* Task brief *
When you repeat the entries, reproduce each line exactly and omit every picture.
Information supplied START
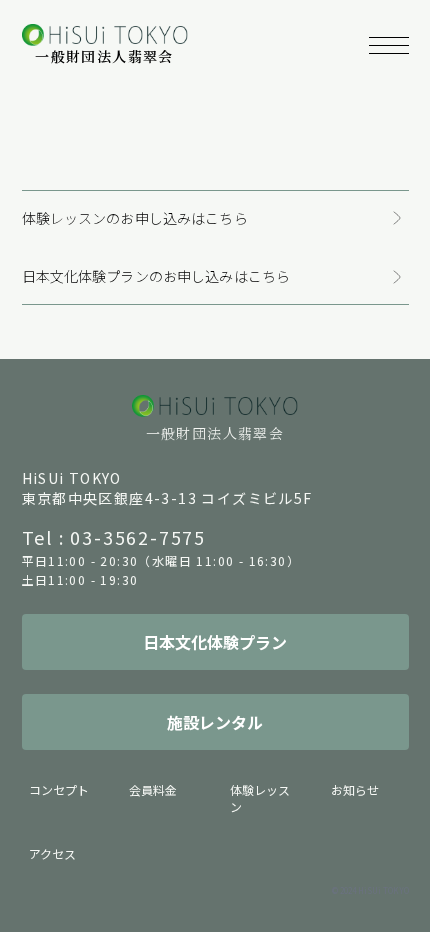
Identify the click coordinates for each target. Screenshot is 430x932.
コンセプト (59, 789)
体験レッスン (260, 798)
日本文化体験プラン (215, 642)
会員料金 (153, 789)
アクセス (52, 853)
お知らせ (355, 789)
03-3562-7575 (138, 537)
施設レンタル (215, 722)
Information supplied END
* Solution to the problem *
Identify the click coordinates for each target. Screenshot is 430x932.
コンセプト (59, 789)
体験レッスン (260, 798)
日本文化体験プラン (215, 642)
会員料金 (153, 789)
アクセス (52, 853)
お知らせ (355, 789)
03-3562-7575 (138, 537)
施設レンタル (215, 722)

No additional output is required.